I know people in the so-called left-behind communities. By the way, plenty of those I represent here in Crawley in the ‘affluent’ South East, have been just as forgotten by politicians as those left behind in the towns that were once our heartlands. I have spoken with ordinary people, lifelong Labour supporters who have stuck with us through thick and thin. They never trusted the Tories, but they did trust us – even if it was only just a little bit. What we offered in 2017 was what was expected of Labour – under Corbyn, the Labour Party was back. At last the people had their Party back. They had their Party back and they came back to their Party.
Then the remain-obsessed began their war of attrition. I admit I was gutted by the referendum result. As a matter of fact, I don’t agree with referendums; we live in a representative democracy and we elect politicians to make judgements on our behalf. It is our job as politicians to pay attention, to research and consider all aspects of an issue, to explore all the angles, to debate, challenge and disagree, to make decisions and form judgements. But, at the end of the day we did have a referendum and the result was disappointing. My own disappointment was as great as anyone’s – so much so that the next day I even signed a petition to get the result overturned. But within a week reality hit and I knew that – however bad it might turn out to be – we had to find a way to honour the result. If we didn’t, we would lose the confidence of a whole generation of voters. That is what has happened.
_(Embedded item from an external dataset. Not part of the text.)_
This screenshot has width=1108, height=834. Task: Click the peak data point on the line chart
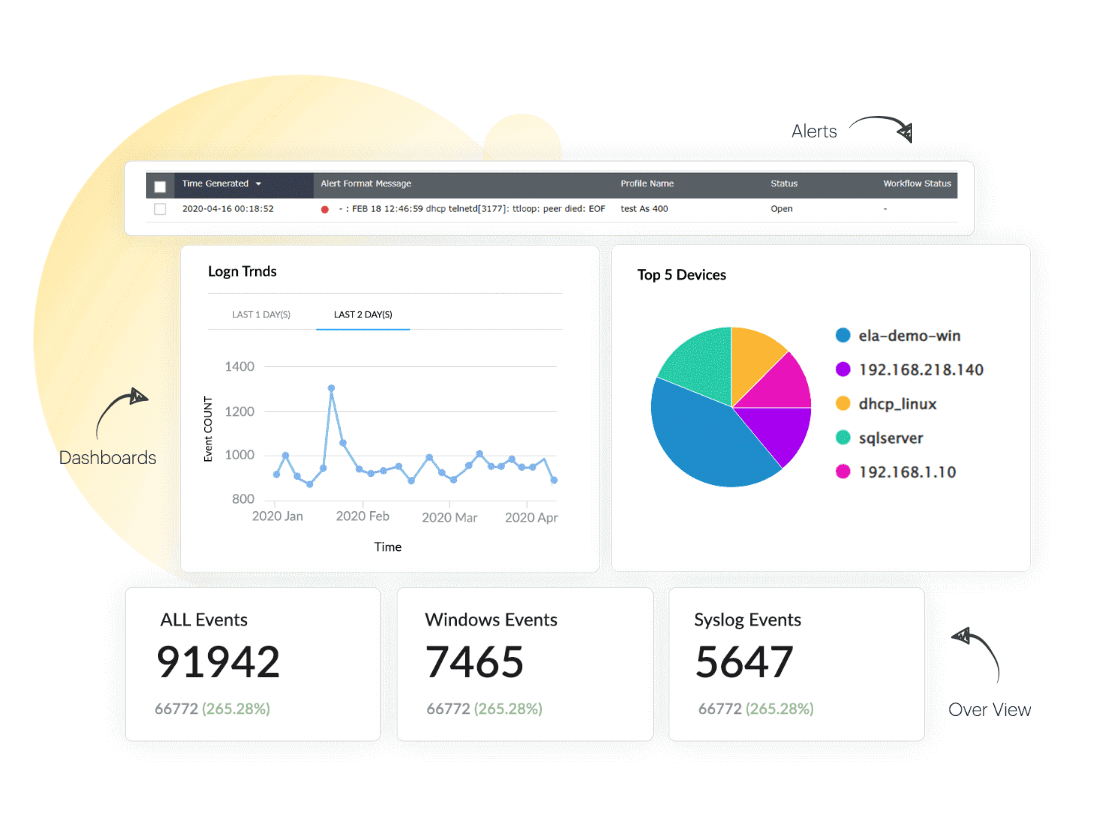[x=331, y=388]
This should have been our moment, and – through our short-sighted cow-towing to FBPE and the remain-obsessed – we failed to step up and we threw it away.
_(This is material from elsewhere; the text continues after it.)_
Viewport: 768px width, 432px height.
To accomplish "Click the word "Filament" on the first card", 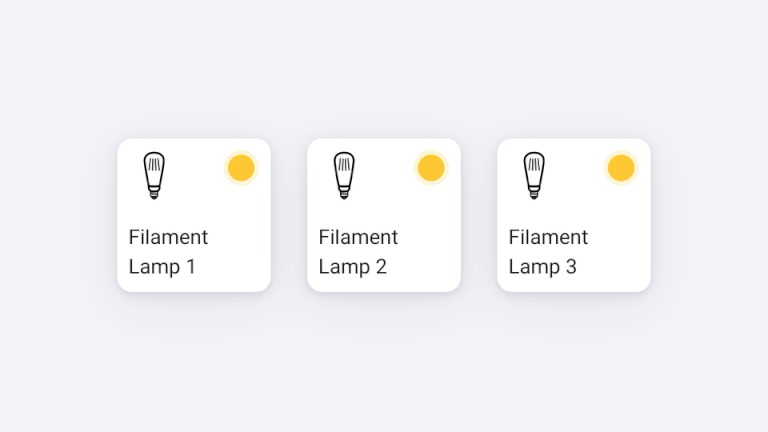I will (x=168, y=237).
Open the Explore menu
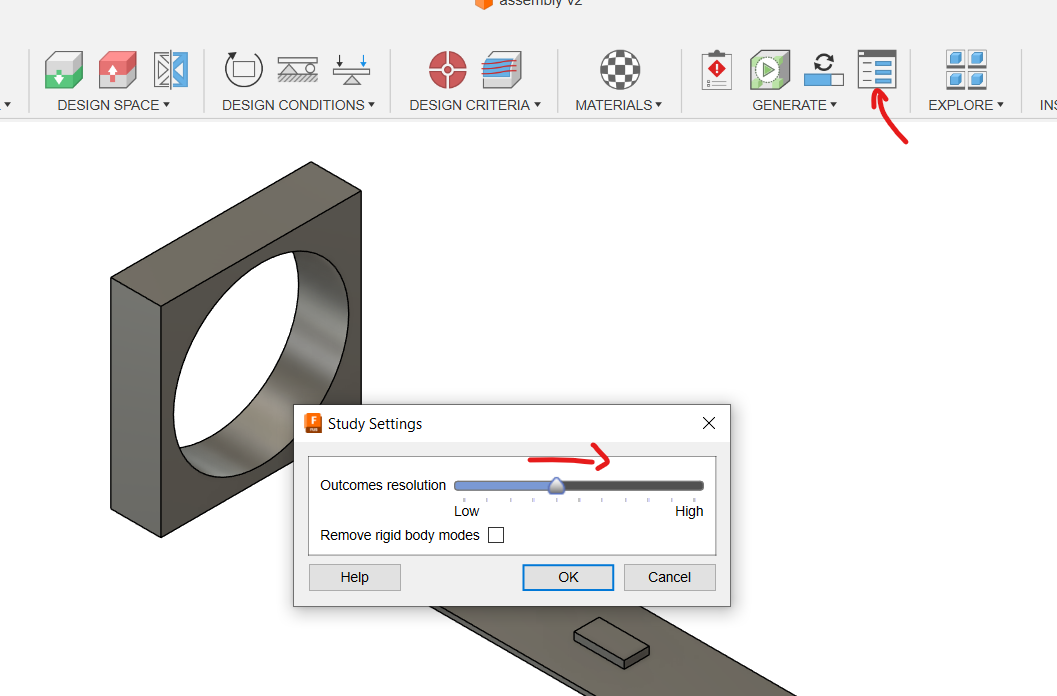The width and height of the screenshot is (1057, 696). click(x=964, y=104)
Those Remainers in our Party who were arrogant enough to believe that they could go on flaunting their disregard for the referendum result and that people would still vote for them, have given us the worst of all worlds – a Tory no-deal Brexit and a Tory Government that believes it has the mandate (and it has the majority if not the mandate) to destroy all that is left of what my father’s generation fought for. We know that there were some among us who would have regarded loss of the 2017 election as a price worth paying to be rid of Corbyn. That loss was not catastrophic enough but now that they have wanted they wanted, there will be those of us who wonder whether that was the plan all along and even whether their unrelenting pressure to get the leadership to cave in over a second referendum was part of the plan.
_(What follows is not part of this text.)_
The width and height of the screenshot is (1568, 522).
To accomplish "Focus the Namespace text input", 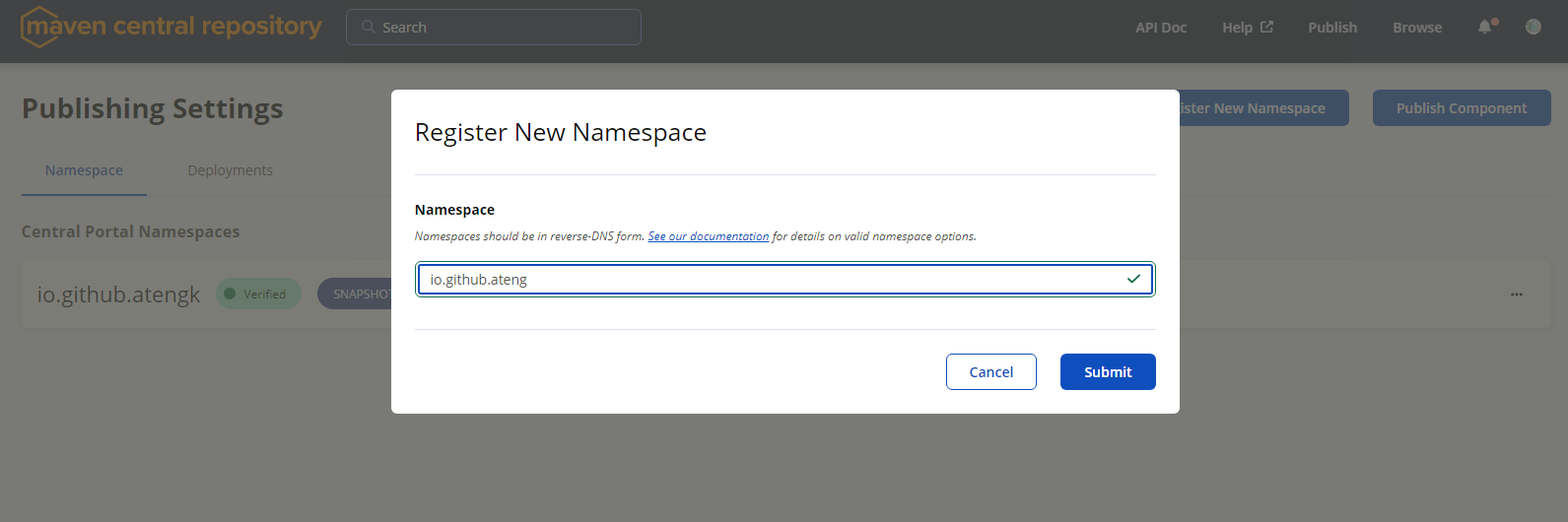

The shouts of those who campaigned for a so-called people’s vote have been the loudest among those baying for Corbyn’s blood and this should tell us something. The remain-obsessed will continue to deny any responsibility for our defeat while demanding that the Left need to accept that Labour will never win from the left. On Corbyn’s election, my Dad commented that we will never be allowed to have a socialist leading the Labour Party and I begin to think that was another thing he was right about. We do need to get to grips with the reasons for our defeat and I hope we will. But our Party is not very good at that. We are more comfortable patting one another on the back and issuing votes of thanks for all the hard work put in than asking questions of ourselves about our strategy. I hope we will not listen to those who try to stifle discussion and prevent a proper review of our 2019 electoral defeat – both locally and nationally. We cannot – we must not – move on until we have properly reflected. It might hurt; it might be difficult. Nothing worthwhile is easy, my Dad would say. It will take courage, but it is necessary and I know my Dad would have agreed with that.